• What is required
In the entries below, find the line containing "Identify the click" and the line containing "Dealer Car Search Login (66, 1402)". Copy those two lines and everything between them exactly, and only that.

Dataset section start

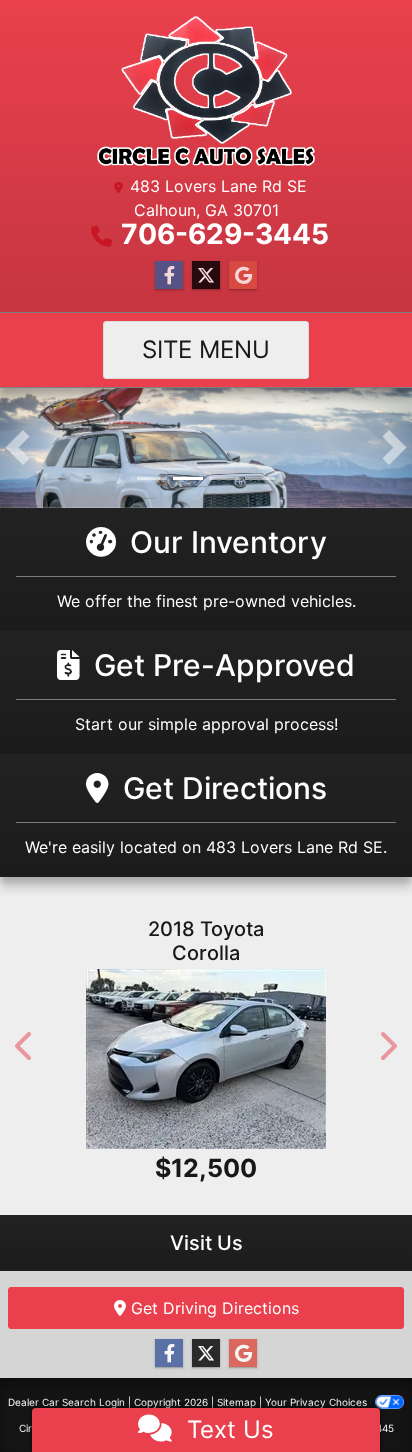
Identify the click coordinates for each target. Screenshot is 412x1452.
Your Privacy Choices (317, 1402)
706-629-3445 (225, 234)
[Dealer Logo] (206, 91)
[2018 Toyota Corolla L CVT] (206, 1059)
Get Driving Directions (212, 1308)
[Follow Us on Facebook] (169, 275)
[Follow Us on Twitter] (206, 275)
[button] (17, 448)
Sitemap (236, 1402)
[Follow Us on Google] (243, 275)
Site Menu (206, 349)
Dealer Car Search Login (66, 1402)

Dataset section end
Dataset section start

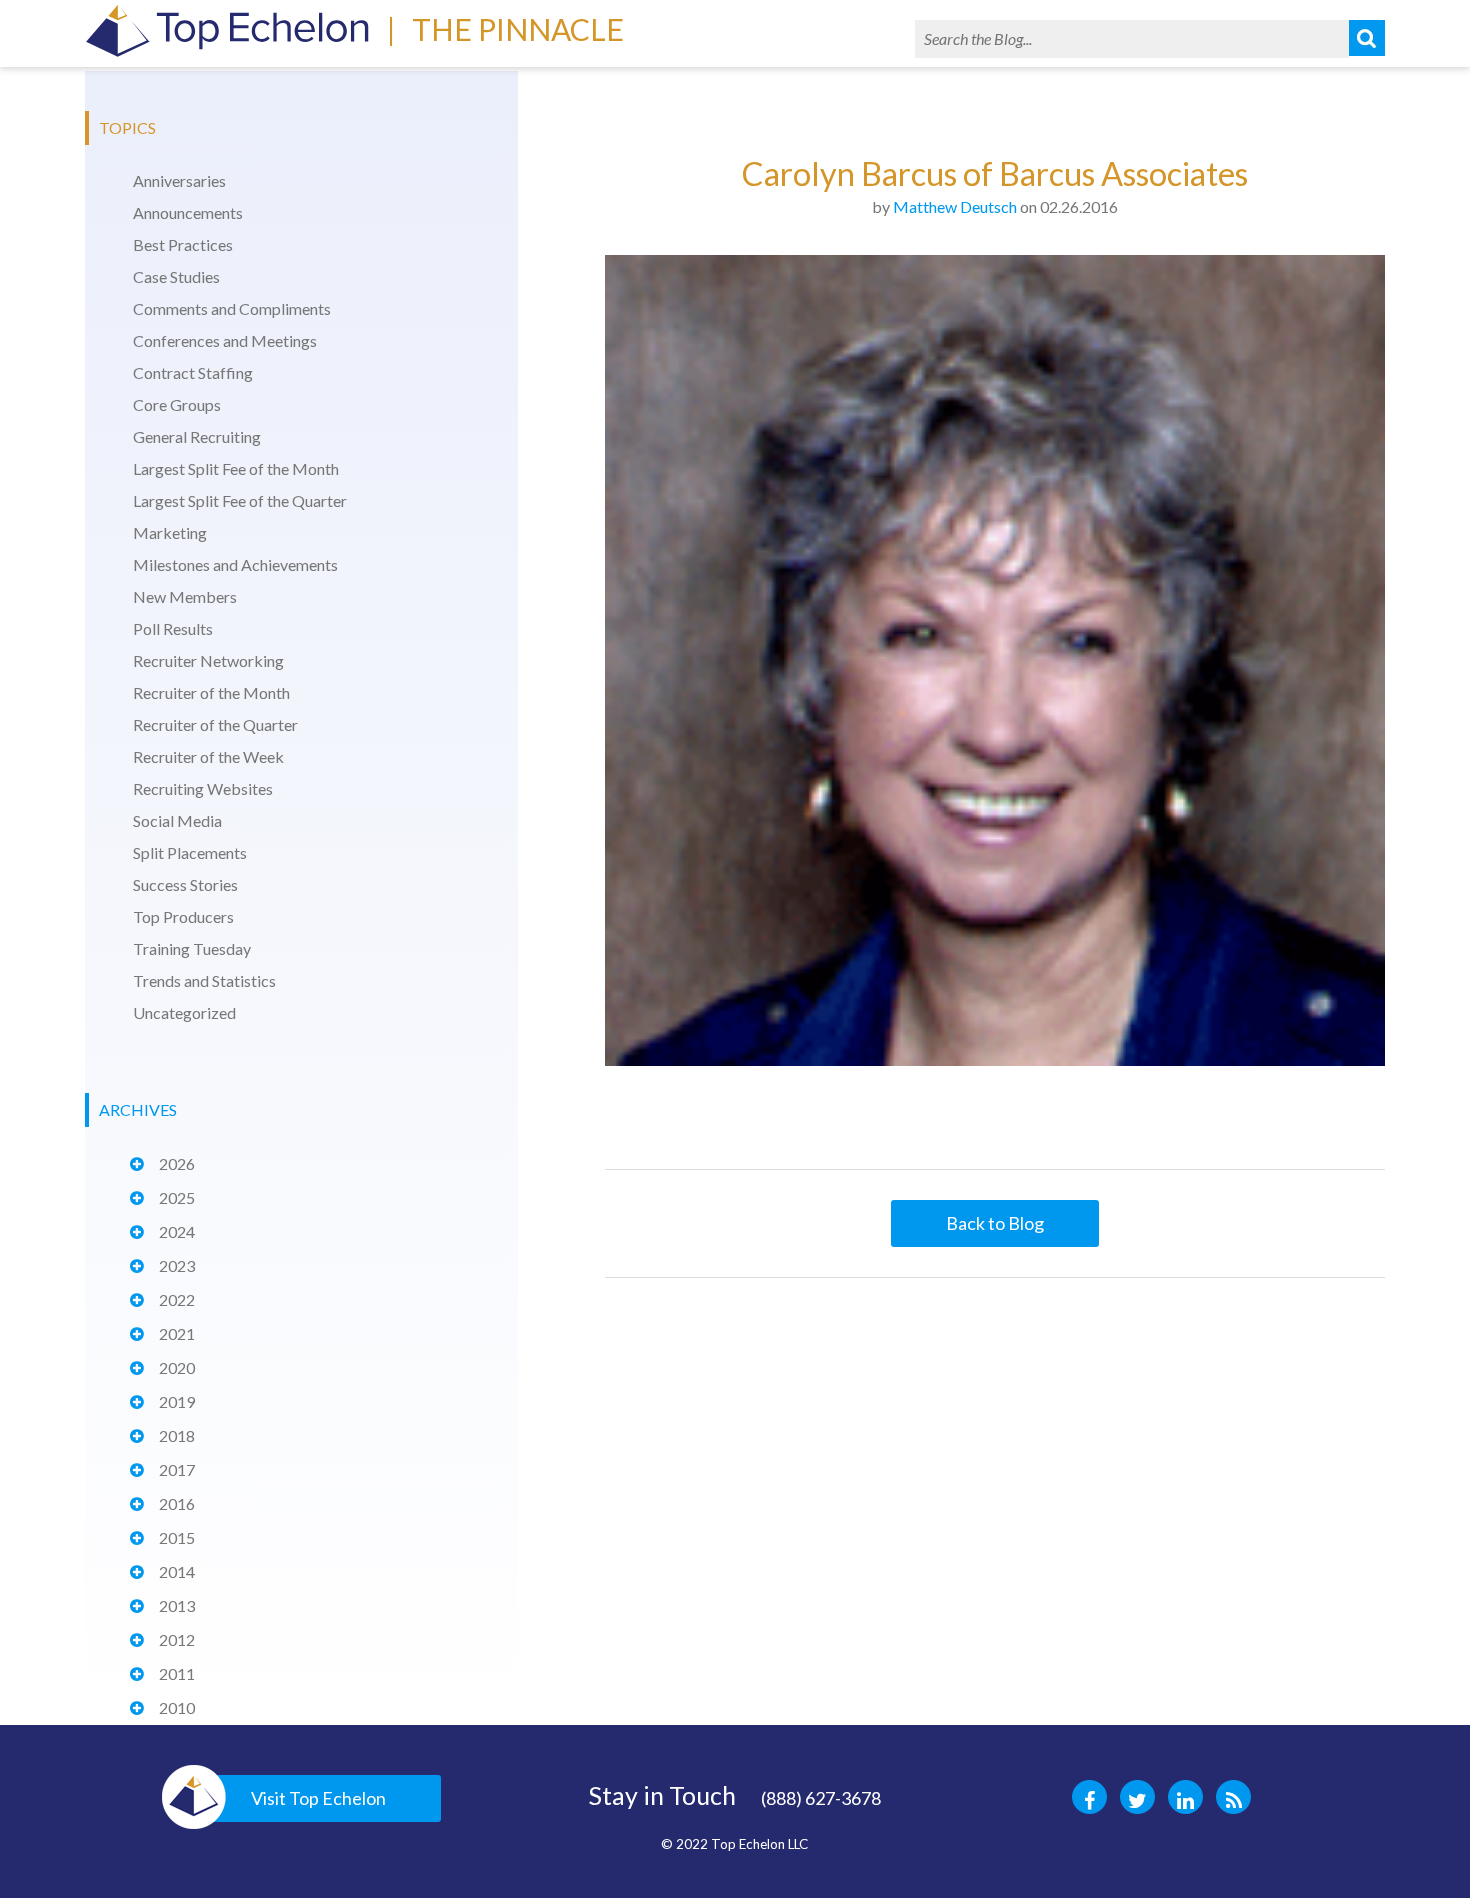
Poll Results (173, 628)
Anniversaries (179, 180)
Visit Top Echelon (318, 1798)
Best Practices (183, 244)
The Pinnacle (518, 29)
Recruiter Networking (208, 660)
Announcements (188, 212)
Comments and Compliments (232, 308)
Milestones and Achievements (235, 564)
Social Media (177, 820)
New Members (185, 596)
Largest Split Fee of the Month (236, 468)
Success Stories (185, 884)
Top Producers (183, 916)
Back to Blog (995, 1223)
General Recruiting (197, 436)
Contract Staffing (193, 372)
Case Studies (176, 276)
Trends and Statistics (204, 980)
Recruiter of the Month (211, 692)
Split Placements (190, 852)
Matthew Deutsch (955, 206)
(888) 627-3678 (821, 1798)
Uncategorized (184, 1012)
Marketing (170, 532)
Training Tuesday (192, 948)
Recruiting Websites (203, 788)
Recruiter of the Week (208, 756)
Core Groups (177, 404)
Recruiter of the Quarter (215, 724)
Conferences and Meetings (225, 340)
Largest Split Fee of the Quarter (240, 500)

Dataset section end
Dataset section start

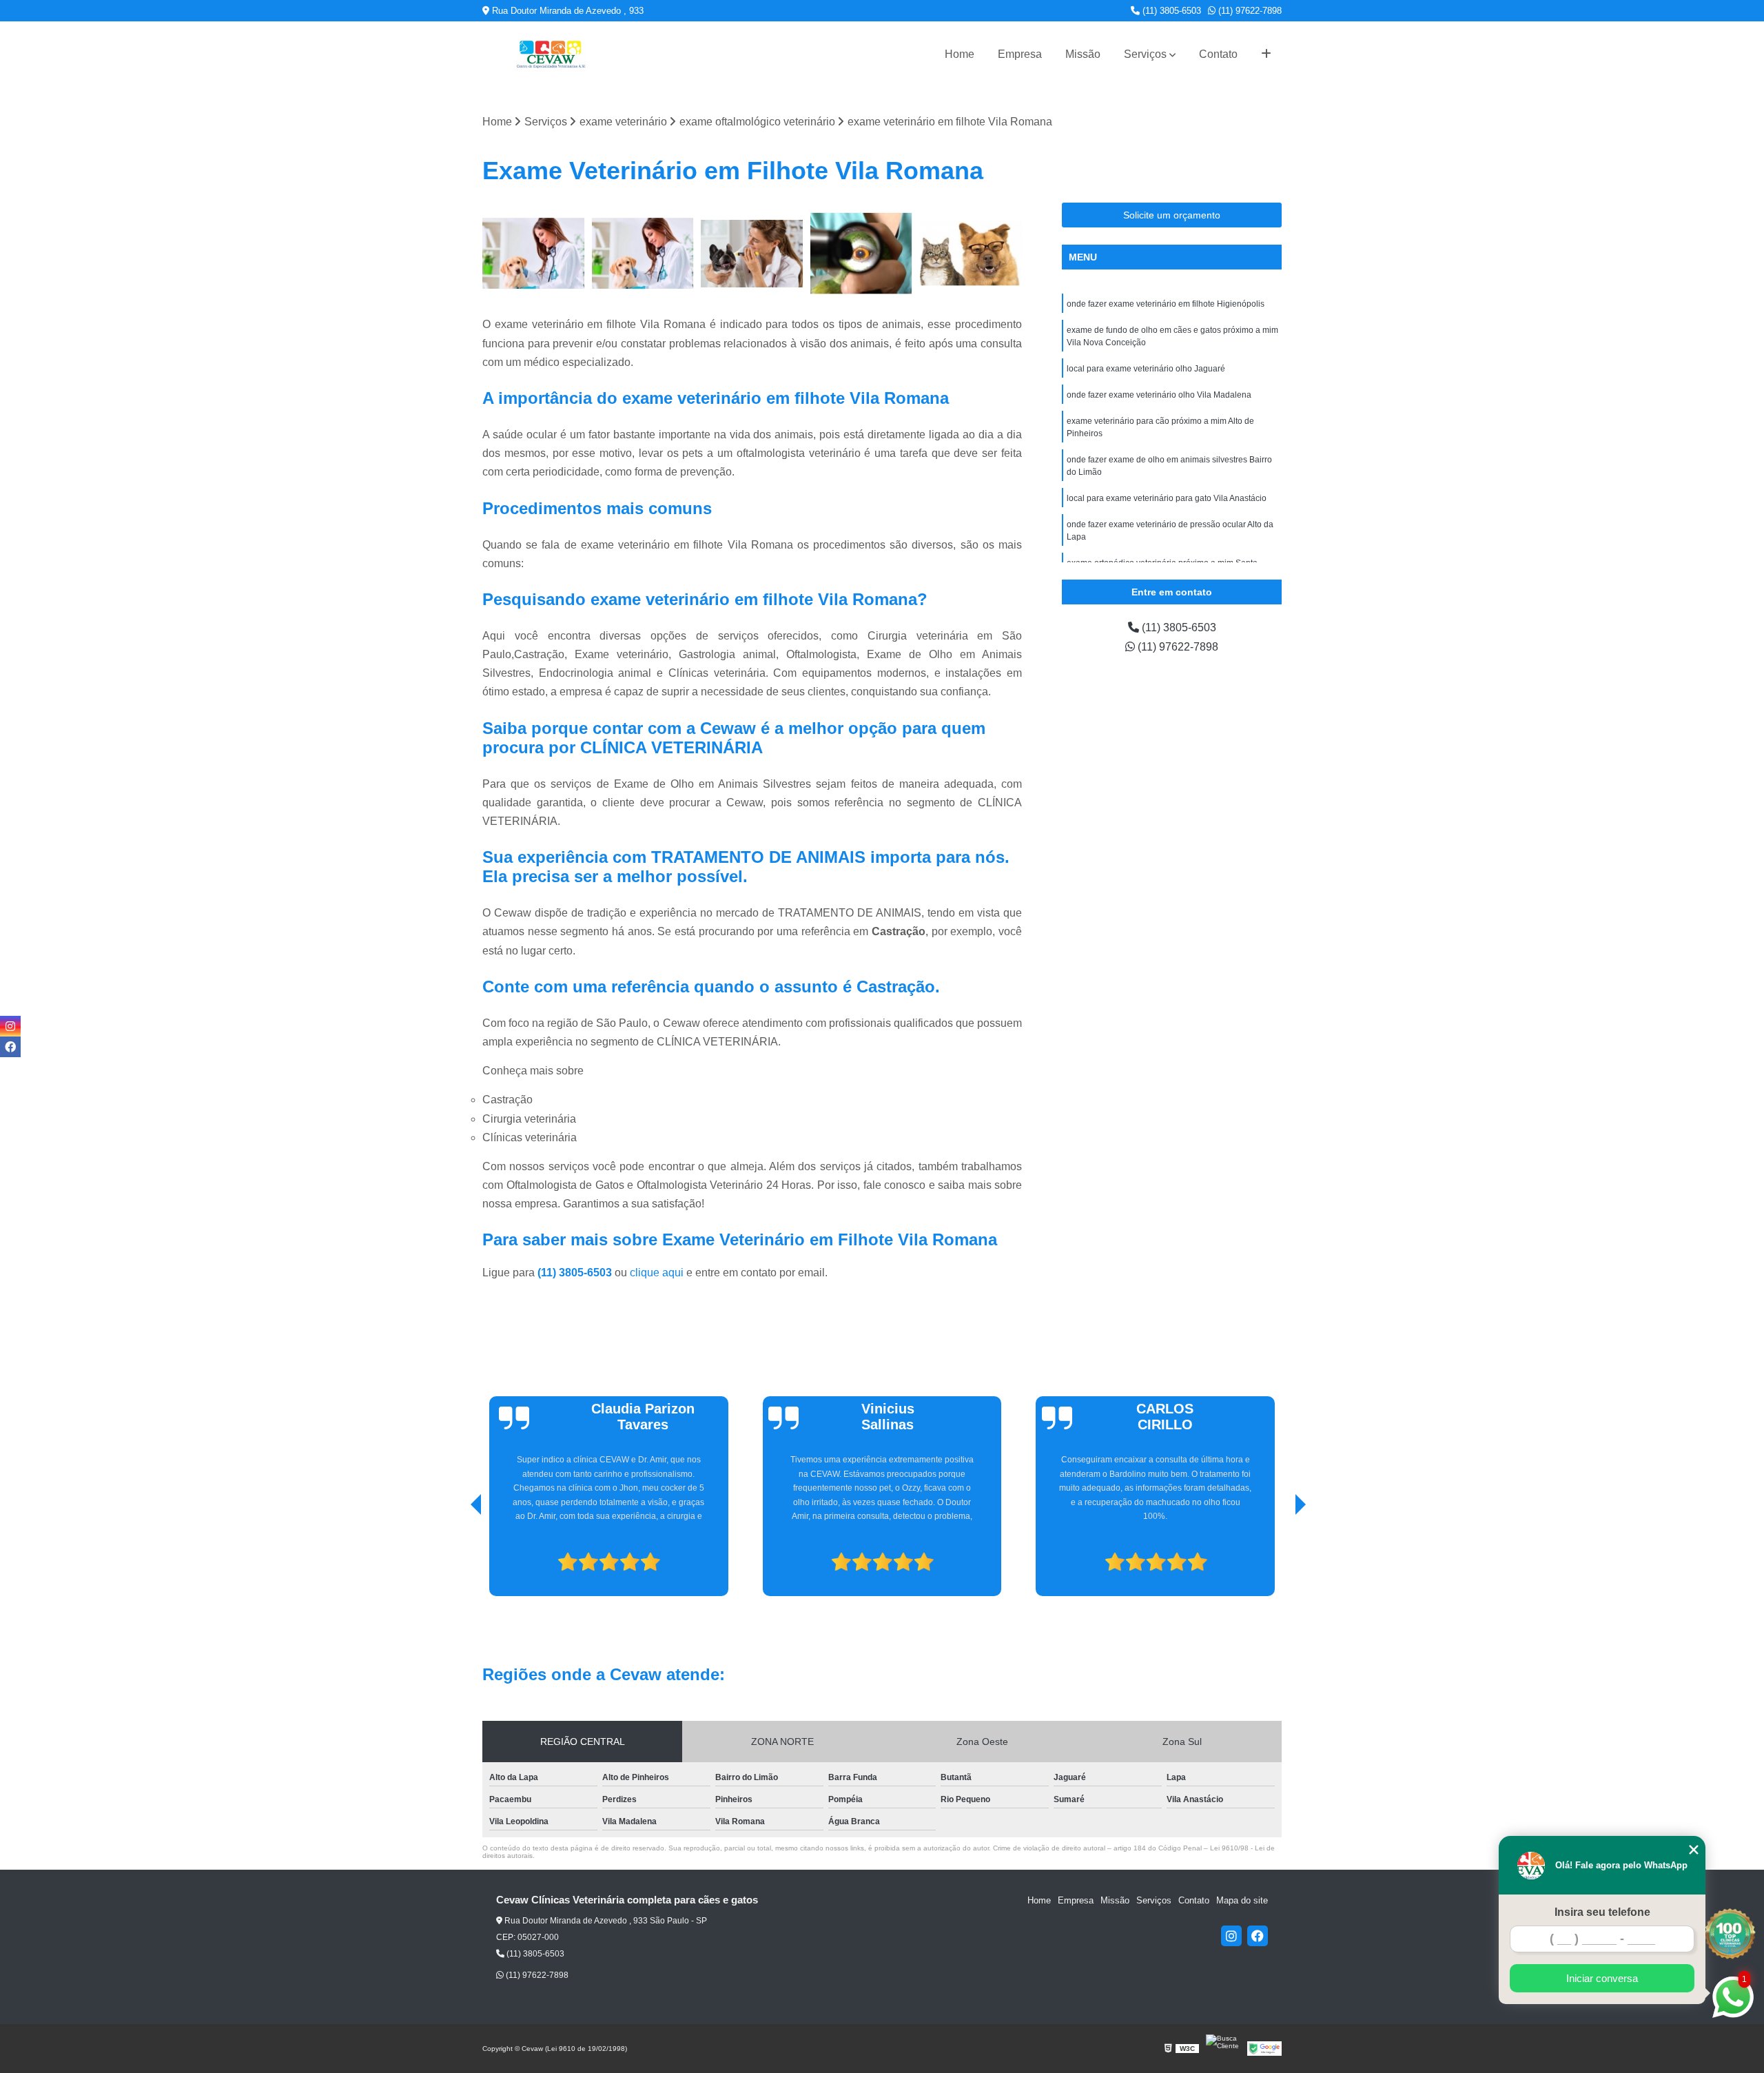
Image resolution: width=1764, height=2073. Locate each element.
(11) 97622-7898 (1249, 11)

Dataset section end

• Response area
Identify the click coordinates for each target. Screenshot is 412x1452.
Your Privacy Choices (317, 1402)
706-629-3445 (225, 234)
[Dealer Logo] (206, 91)
[2018 Toyota Corolla L CVT] (206, 1059)
Get Driving Directions (212, 1308)
[Follow Us on Facebook] (169, 275)
[Follow Us on Twitter] (206, 275)
[button] (17, 448)
Sitemap (236, 1402)
[Follow Us on Google] (243, 275)
Site Menu (206, 349)
Dealer Car Search Login (66, 1402)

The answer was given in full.